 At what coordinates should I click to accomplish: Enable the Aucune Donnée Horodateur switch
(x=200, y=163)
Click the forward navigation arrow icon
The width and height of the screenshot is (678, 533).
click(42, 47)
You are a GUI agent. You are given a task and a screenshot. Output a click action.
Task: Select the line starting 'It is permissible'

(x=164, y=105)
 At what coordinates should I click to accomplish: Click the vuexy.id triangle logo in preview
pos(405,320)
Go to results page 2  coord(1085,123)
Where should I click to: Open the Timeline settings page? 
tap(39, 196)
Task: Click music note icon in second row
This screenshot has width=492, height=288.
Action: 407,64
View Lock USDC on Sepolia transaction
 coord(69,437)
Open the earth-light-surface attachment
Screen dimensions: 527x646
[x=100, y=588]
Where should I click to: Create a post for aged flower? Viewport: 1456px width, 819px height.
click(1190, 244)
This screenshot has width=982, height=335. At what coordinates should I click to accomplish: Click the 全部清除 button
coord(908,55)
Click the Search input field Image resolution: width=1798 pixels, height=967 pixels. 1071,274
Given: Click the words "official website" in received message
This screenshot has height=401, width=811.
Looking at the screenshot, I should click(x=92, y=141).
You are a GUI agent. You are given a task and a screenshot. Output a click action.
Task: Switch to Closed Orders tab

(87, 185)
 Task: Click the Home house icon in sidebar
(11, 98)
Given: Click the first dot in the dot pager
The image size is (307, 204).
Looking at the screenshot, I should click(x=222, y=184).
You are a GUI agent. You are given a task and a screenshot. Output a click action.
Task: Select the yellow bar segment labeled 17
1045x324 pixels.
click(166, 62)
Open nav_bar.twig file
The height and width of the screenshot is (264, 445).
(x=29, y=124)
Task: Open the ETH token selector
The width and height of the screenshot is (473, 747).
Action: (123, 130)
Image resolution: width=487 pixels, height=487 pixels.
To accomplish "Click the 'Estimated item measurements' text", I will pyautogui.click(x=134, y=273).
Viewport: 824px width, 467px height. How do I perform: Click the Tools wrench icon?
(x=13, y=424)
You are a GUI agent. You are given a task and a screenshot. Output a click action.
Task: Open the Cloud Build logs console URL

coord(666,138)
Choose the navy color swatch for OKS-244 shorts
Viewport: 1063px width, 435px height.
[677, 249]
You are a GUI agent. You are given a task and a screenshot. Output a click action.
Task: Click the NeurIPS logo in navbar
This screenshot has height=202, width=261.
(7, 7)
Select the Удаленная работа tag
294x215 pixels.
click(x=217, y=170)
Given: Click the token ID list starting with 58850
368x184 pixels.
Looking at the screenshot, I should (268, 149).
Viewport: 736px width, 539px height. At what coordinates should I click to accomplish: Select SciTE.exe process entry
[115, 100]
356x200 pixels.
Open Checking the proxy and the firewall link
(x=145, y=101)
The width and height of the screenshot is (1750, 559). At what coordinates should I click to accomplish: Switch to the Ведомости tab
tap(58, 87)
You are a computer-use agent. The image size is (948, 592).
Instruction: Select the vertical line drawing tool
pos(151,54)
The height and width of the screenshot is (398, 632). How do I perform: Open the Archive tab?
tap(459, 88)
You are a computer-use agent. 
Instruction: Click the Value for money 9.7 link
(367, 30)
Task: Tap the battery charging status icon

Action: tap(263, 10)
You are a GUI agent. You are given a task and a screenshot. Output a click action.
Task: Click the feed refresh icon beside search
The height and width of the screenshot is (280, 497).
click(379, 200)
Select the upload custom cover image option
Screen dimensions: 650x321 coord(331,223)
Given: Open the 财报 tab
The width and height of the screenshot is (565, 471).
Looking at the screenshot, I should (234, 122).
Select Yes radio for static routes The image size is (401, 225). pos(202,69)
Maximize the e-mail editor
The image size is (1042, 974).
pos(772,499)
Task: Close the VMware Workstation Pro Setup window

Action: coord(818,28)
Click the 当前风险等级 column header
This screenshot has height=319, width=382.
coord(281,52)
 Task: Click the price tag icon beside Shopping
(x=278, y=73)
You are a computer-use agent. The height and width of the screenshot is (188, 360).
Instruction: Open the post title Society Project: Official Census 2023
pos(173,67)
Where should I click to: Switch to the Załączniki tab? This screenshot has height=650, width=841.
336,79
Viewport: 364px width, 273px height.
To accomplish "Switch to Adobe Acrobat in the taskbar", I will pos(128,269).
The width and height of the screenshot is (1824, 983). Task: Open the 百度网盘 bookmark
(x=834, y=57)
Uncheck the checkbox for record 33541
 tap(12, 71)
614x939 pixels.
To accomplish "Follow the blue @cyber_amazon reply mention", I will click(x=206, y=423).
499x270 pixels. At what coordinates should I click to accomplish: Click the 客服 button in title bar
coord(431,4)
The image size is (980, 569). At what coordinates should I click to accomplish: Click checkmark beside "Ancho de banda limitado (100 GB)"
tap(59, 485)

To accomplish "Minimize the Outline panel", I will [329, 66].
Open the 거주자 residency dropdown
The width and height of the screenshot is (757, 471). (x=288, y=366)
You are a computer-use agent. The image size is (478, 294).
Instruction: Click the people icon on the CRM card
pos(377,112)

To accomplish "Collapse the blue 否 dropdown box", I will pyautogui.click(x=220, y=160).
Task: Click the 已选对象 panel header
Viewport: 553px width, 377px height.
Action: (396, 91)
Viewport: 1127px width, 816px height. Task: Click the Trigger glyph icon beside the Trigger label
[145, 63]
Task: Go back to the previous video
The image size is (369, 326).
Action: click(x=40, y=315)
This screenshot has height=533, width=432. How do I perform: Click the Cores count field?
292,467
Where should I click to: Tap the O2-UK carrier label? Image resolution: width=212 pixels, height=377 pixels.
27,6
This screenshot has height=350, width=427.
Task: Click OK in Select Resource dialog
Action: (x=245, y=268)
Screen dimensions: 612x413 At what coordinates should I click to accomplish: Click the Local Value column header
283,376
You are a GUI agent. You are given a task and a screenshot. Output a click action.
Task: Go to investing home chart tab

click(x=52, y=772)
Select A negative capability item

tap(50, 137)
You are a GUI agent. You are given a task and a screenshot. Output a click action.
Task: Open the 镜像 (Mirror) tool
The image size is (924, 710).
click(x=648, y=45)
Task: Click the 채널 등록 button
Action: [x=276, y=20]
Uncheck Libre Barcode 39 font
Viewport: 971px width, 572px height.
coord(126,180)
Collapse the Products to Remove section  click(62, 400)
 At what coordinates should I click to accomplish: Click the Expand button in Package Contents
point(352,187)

-=-=-

• **Instructions to follow**
So that nothing is lost, transcribe each entry exactly as written.

• **Your solution**
 At what coordinates should I click to accomplish: Enable the Aucune Donnée Horodateur switch
(x=200, y=163)
Click the forward navigation arrow icon
The width and height of the screenshot is (678, 533).
click(42, 47)
You are a GUI agent. You are given a task and a screenshot. Output a click action.
Task: Select the line starting 'It is permissible'

(x=164, y=105)
 At what coordinates should I click to accomplish: Click the vuexy.id triangle logo in preview
pos(405,320)
Go to results page 2  coord(1085,123)
Where should I click to: Open the Timeline settings page? 
tap(39, 196)
Task: Click music note icon in second row
This screenshot has width=492, height=288.
Action: 407,64
View Lock USDC on Sepolia transaction
 coord(69,437)
Open the earth-light-surface attachment
Screen dimensions: 527x646
[x=100, y=588]
Where should I click to: Create a post for aged flower? Viewport: 1456px width, 819px height.
click(1190, 244)
This screenshot has width=982, height=335. At what coordinates should I click to accomplish: Click the 全部清除 button
coord(908,55)
Click the Search input field Image resolution: width=1798 pixels, height=967 pixels. 1071,274
Given: Click the words "official website" in received message
This screenshot has height=401, width=811.
Looking at the screenshot, I should click(x=92, y=141).
You are a GUI agent. You are given a task and a screenshot. Output a click action.
Task: Switch to Closed Orders tab

(87, 185)
 Task: Click the Home house icon in sidebar
(11, 98)
Given: Click the first dot in the dot pager
The image size is (307, 204).
Looking at the screenshot, I should click(x=222, y=184).
You are a GUI agent. You are given a task and a screenshot. Output a click action.
Task: Select the yellow bar segment labeled 17
1045x324 pixels.
click(166, 62)
Open nav_bar.twig file
The height and width of the screenshot is (264, 445).
(x=29, y=124)
Task: Open the ETH token selector
The width and height of the screenshot is (473, 747).
Action: (123, 130)
Image resolution: width=487 pixels, height=487 pixels.
To accomplish "Click the 'Estimated item measurements' text", I will pyautogui.click(x=134, y=273).
Viewport: 824px width, 467px height. How do I perform: Click the Tools wrench icon?
(x=13, y=424)
You are a GUI agent. You are given a task and a screenshot. Output a click action.
Task: Open the Cloud Build logs console URL

coord(666,138)
Choose the navy color swatch for OKS-244 shorts
Viewport: 1063px width, 435px height.
[677, 249]
You are a GUI agent. You are given a task and a screenshot. Output a click action.
Task: Click the NeurIPS logo in navbar
This screenshot has height=202, width=261.
(7, 7)
Select the Удаленная работа tag
294x215 pixels.
click(x=217, y=170)
Given: Click the token ID list starting with 58850
368x184 pixels.
Looking at the screenshot, I should (268, 149).
Viewport: 736px width, 539px height. At what coordinates should I click to accomplish: Select SciTE.exe process entry
[115, 100]
356x200 pixels.
Open Checking the proxy and the firewall link
(x=145, y=101)
The width and height of the screenshot is (1750, 559). At what coordinates should I click to accomplish: Switch to the Ведомости tab
tap(58, 87)
You are a computer-use agent. The image size is (948, 592).
Instruction: Select the vertical line drawing tool
pos(151,54)
The height and width of the screenshot is (398, 632). How do I perform: Open the Archive tab?
tap(459, 88)
You are a computer-use agent. 
Instruction: Click the Value for money 9.7 link
(367, 30)
Task: Tap the battery charging status icon

Action: tap(263, 10)
You are a GUI agent. You are given a task and a screenshot. Output a click action.
Task: Click the feed refresh icon beside search
The height and width of the screenshot is (280, 497).
click(379, 200)
Select the upload custom cover image option
Screen dimensions: 650x321 coord(331,223)
Given: Open the 财报 tab
The width and height of the screenshot is (565, 471).
Looking at the screenshot, I should (234, 122).
Select Yes radio for static routes The image size is (401, 225). pos(202,69)
Maximize the e-mail editor
The image size is (1042, 974).
pos(772,499)
Task: Close the VMware Workstation Pro Setup window

Action: coord(818,28)
Click the 当前风险等级 column header
This screenshot has height=319, width=382.
coord(281,52)
 Task: Click the price tag icon beside Shopping
(x=278, y=73)
You are a computer-use agent. The height and width of the screenshot is (188, 360).
Instruction: Open the post title Society Project: Official Census 2023
pos(173,67)
Where should I click to: Switch to the Załączniki tab? This screenshot has height=650, width=841.
336,79
Viewport: 364px width, 273px height.
To accomplish "Switch to Adobe Acrobat in the taskbar", I will pos(128,269).
The width and height of the screenshot is (1824, 983). Task: Open the 百度网盘 bookmark
(x=834, y=57)
Uncheck the checkbox for record 33541
 tap(12, 71)
614x939 pixels.
To accomplish "Follow the blue @cyber_amazon reply mention", I will click(x=206, y=423).
499x270 pixels. At what coordinates should I click to accomplish: Click the 客服 button in title bar
coord(431,4)
The image size is (980, 569). At what coordinates should I click to accomplish: Click checkmark beside "Ancho de banda limitado (100 GB)"
tap(59, 485)

To accomplish "Minimize the Outline panel", I will [329, 66].
Open the 거주자 residency dropdown
The width and height of the screenshot is (757, 471). (x=288, y=366)
You are a computer-use agent. The image size is (478, 294).
Instruction: Click the people icon on the CRM card
pos(377,112)

To accomplish "Collapse the blue 否 dropdown box", I will pyautogui.click(x=220, y=160).
Task: Click the 已选对象 panel header
Viewport: 553px width, 377px height.
Action: (396, 91)
Viewport: 1127px width, 816px height. Task: Click the Trigger glyph icon beside the Trigger label
[145, 63]
Task: Go back to the previous video
The image size is (369, 326).
Action: click(x=40, y=315)
This screenshot has height=533, width=432. How do I perform: Click the Cores count field?
292,467
Where should I click to: Tap the O2-UK carrier label? Image resolution: width=212 pixels, height=377 pixels.
27,6
This screenshot has height=350, width=427.
Task: Click OK in Select Resource dialog
Action: (x=245, y=268)
Screen dimensions: 612x413 At what coordinates should I click to accomplish: Click the Local Value column header
283,376
You are a GUI agent. You are given a task and a screenshot. Output a click action.
Task: Go to investing home chart tab

click(x=52, y=772)
Select A negative capability item

tap(50, 137)
You are a GUI agent. You are given a task and a screenshot. Output a click action.
Task: Open the 镜像 (Mirror) tool
The image size is (924, 710).
click(x=648, y=45)
Task: Click the 채널 등록 button
Action: [x=276, y=20]
Uncheck Libre Barcode 39 font
Viewport: 971px width, 572px height.
coord(126,180)
Collapse the Products to Remove section  click(62, 400)
 At what coordinates should I click to accomplish: Click the Expand button in Package Contents
point(352,187)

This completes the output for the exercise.